ASSIGNMENT - Copy out every line holding the string "target" from the records below.

INPUT RECORDS -
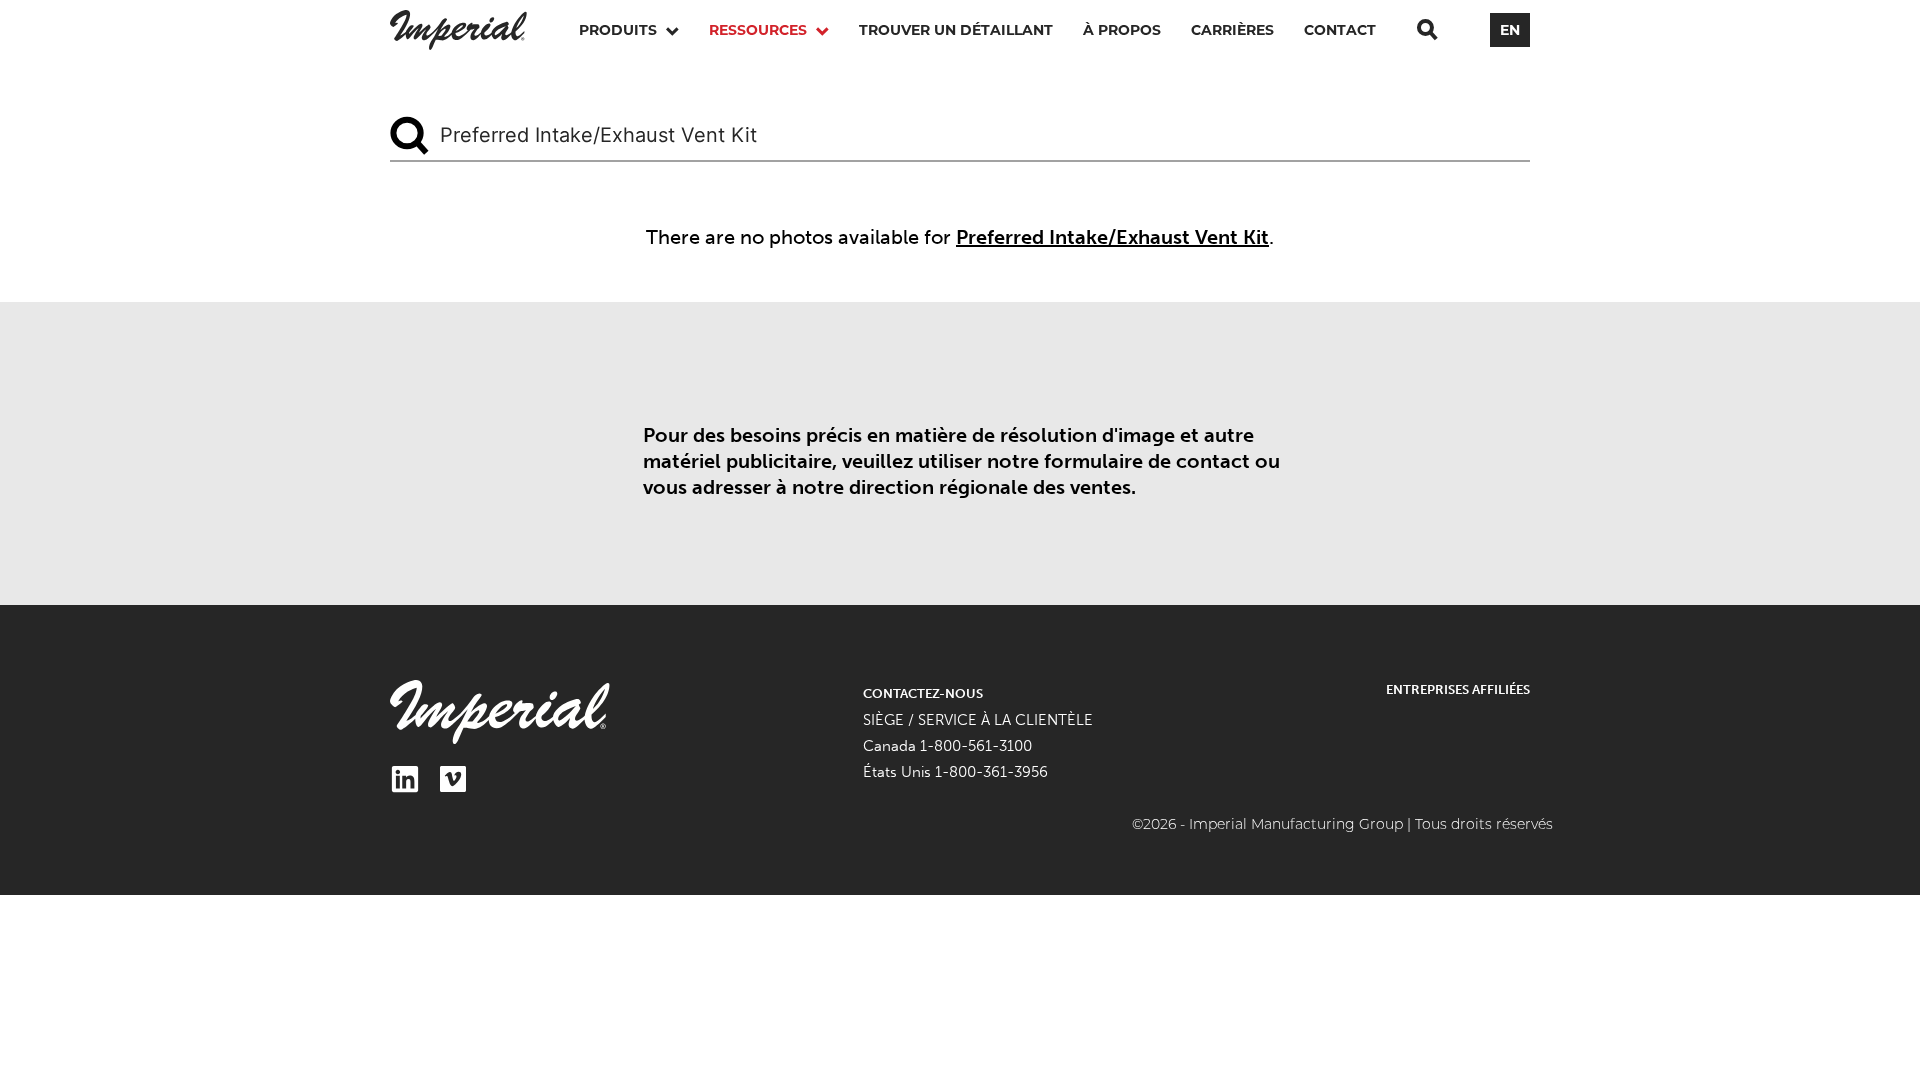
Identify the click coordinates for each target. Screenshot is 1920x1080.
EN (1510, 30)
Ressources (760, 30)
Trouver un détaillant (956, 30)
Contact (1340, 30)
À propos (1122, 30)
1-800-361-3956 (991, 772)
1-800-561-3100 (976, 746)
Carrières (1232, 30)
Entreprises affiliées (1458, 689)
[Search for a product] (1427, 30)
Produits (620, 30)
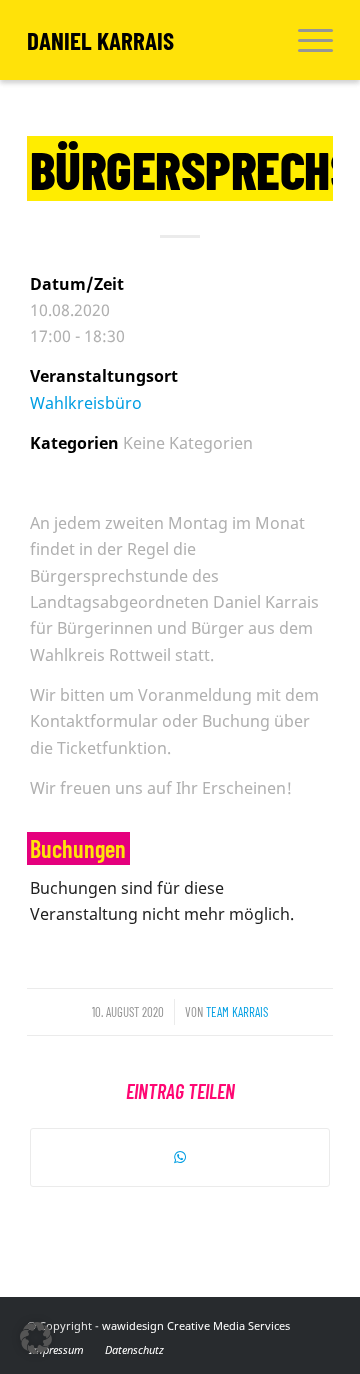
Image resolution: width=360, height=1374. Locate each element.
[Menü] (305, 40)
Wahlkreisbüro (86, 403)
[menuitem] (305, 40)
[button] (36, 1338)
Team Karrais (237, 1012)
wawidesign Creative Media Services (196, 1325)
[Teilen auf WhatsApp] (180, 1157)
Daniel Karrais (100, 40)
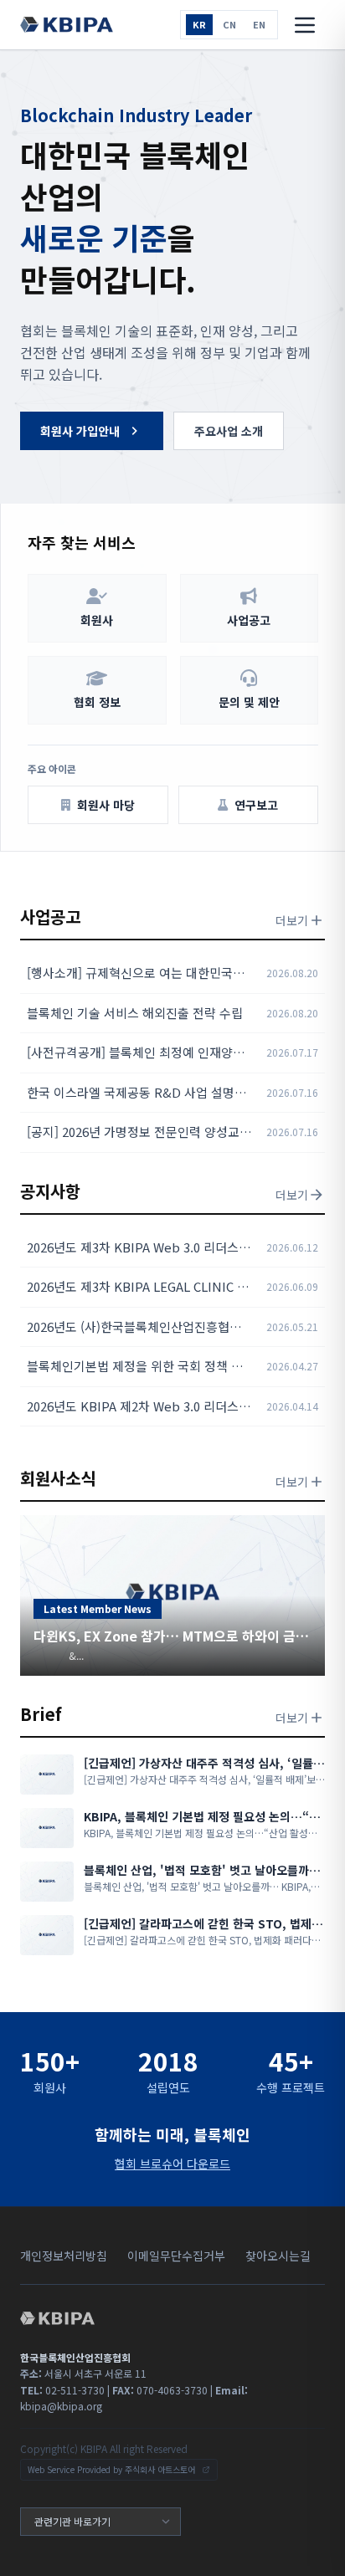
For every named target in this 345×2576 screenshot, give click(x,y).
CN (229, 24)
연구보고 (256, 804)
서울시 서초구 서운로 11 (83, 2373)
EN (259, 24)
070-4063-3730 (160, 2390)
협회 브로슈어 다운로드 (172, 2163)
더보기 (291, 920)
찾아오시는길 (278, 2255)
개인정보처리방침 (63, 2255)
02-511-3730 (62, 2390)
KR (199, 24)
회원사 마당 (106, 804)
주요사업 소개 (228, 431)
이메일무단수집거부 (176, 2255)
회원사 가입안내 (80, 431)
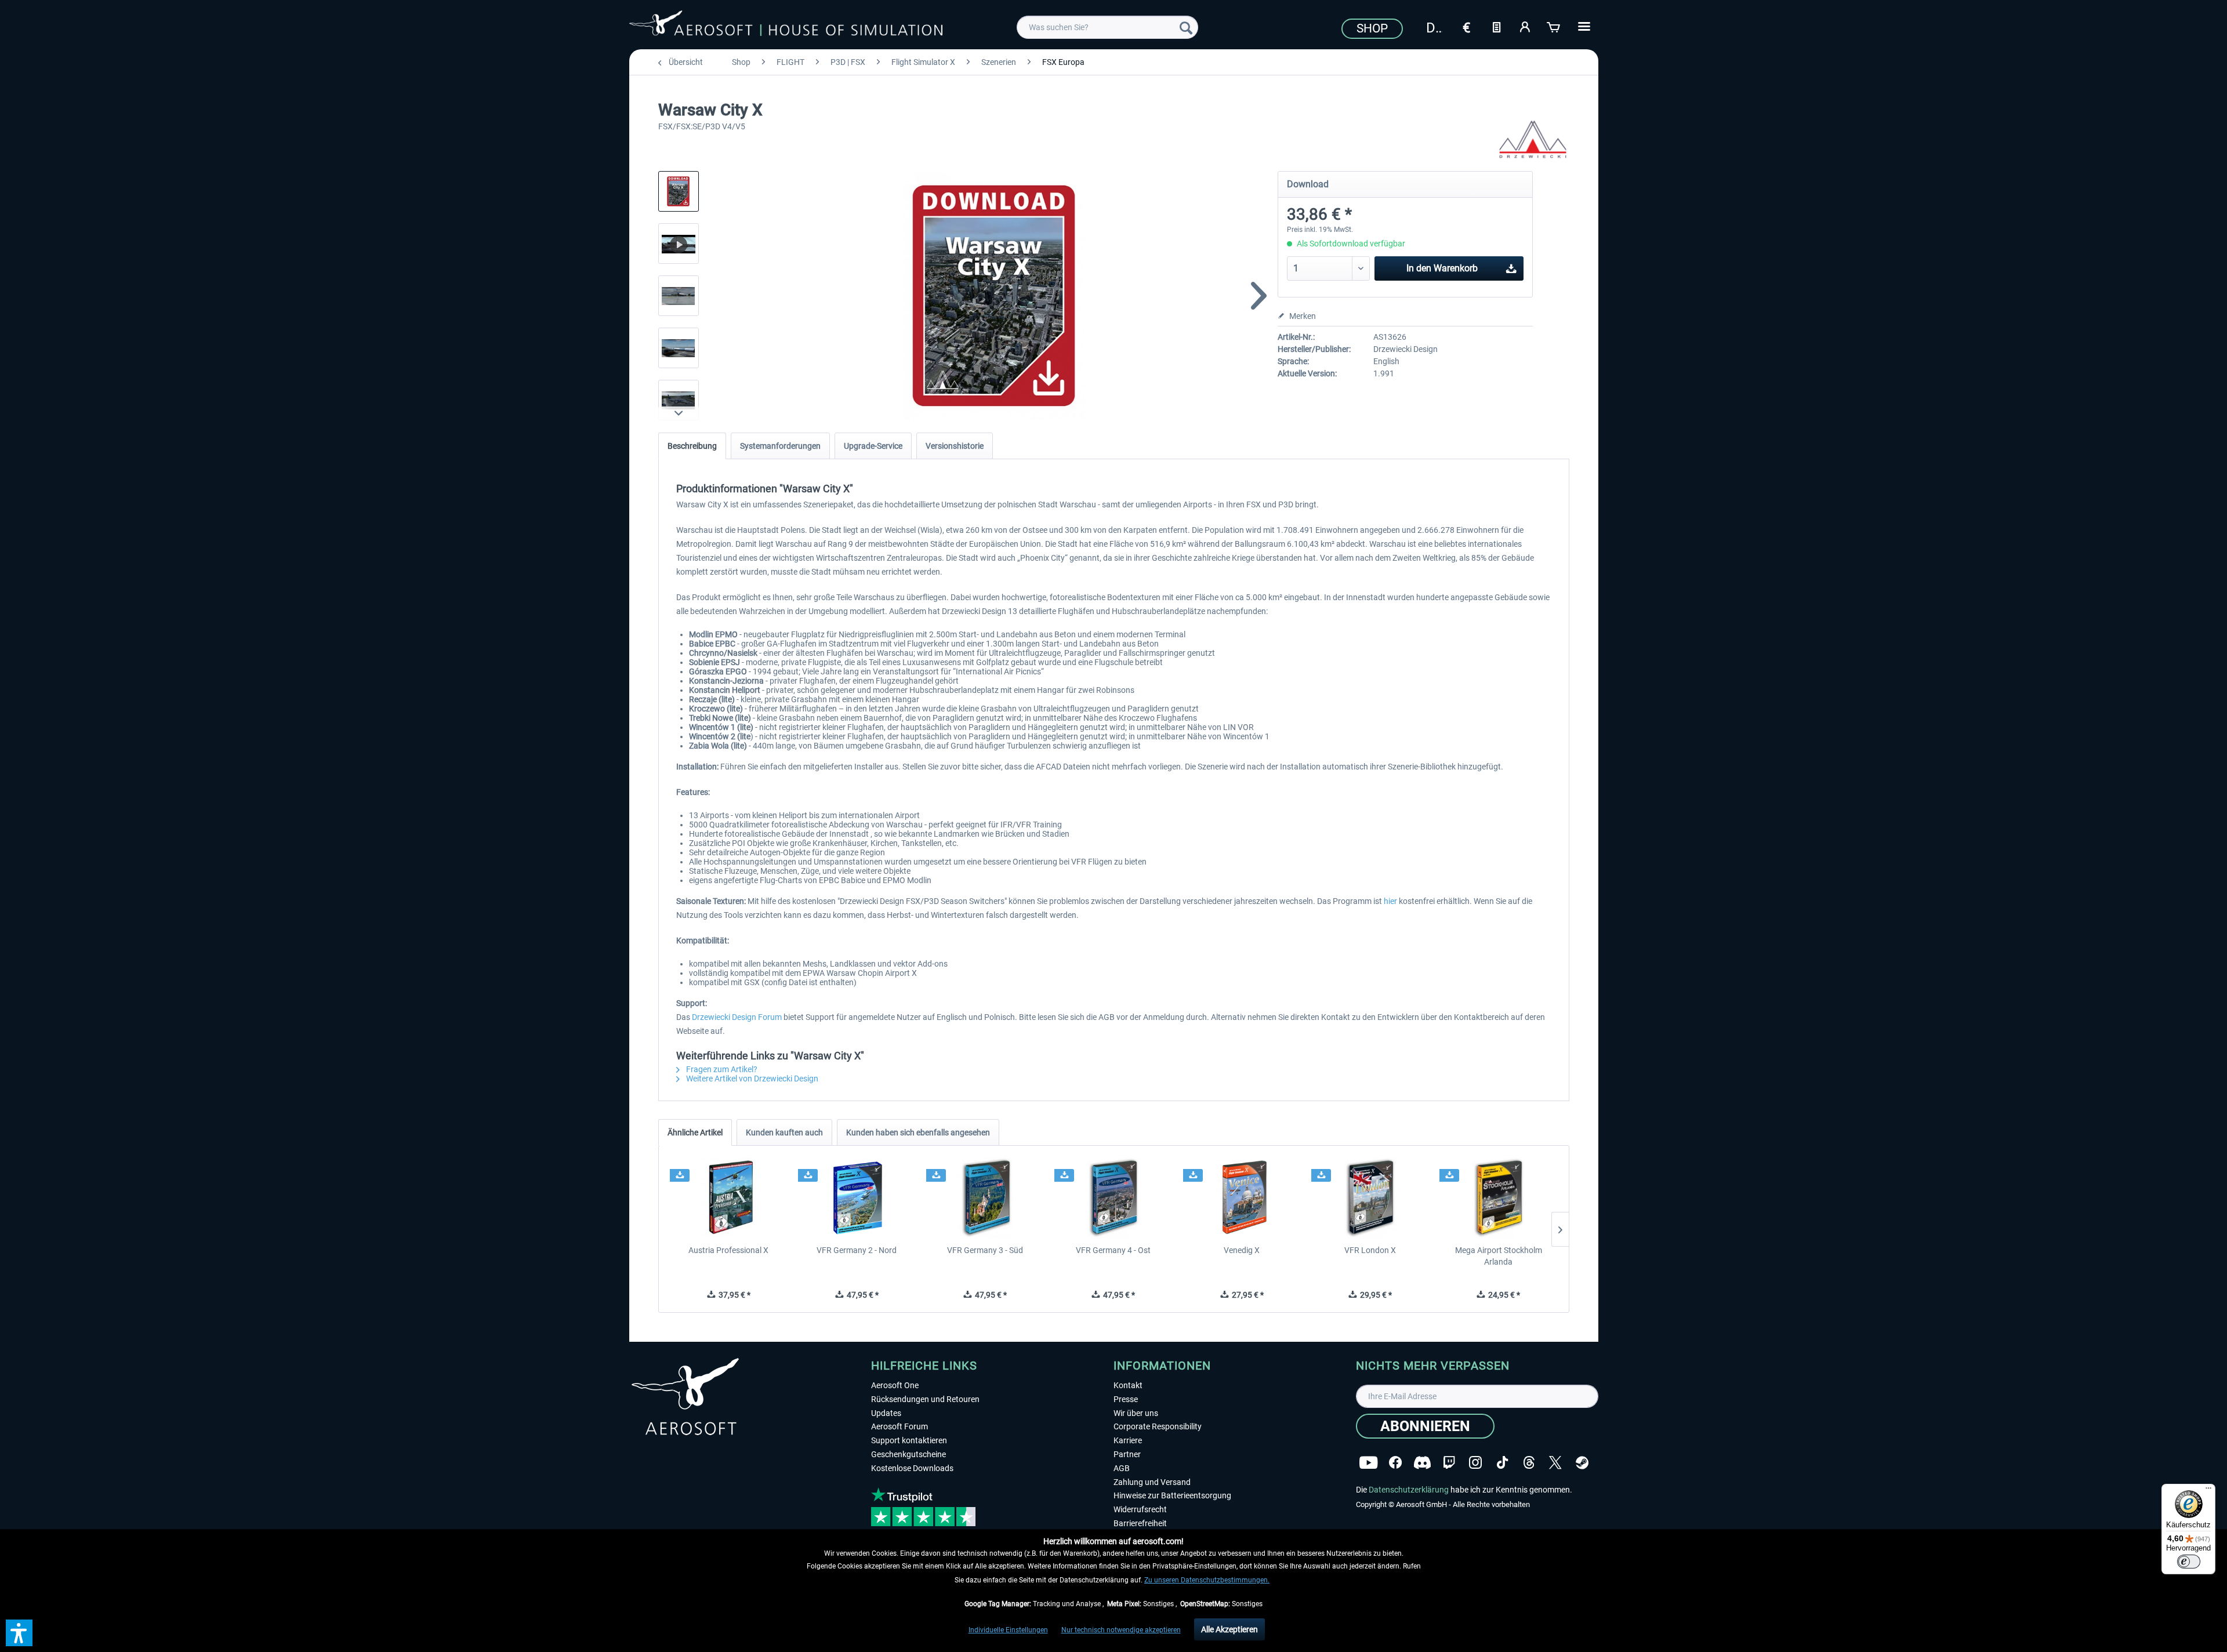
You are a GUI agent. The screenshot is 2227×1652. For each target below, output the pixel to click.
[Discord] (1422, 1462)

OUTPUT FOR THIS TASK -
Identify the click coordinates for each target. Screenshot is 1920x1080.
For every named target in this 345×2576 screenshot, give click(x,y).
You are a GUI agent. The screenshot is 2227×1652. For each target below, output the pixel to click.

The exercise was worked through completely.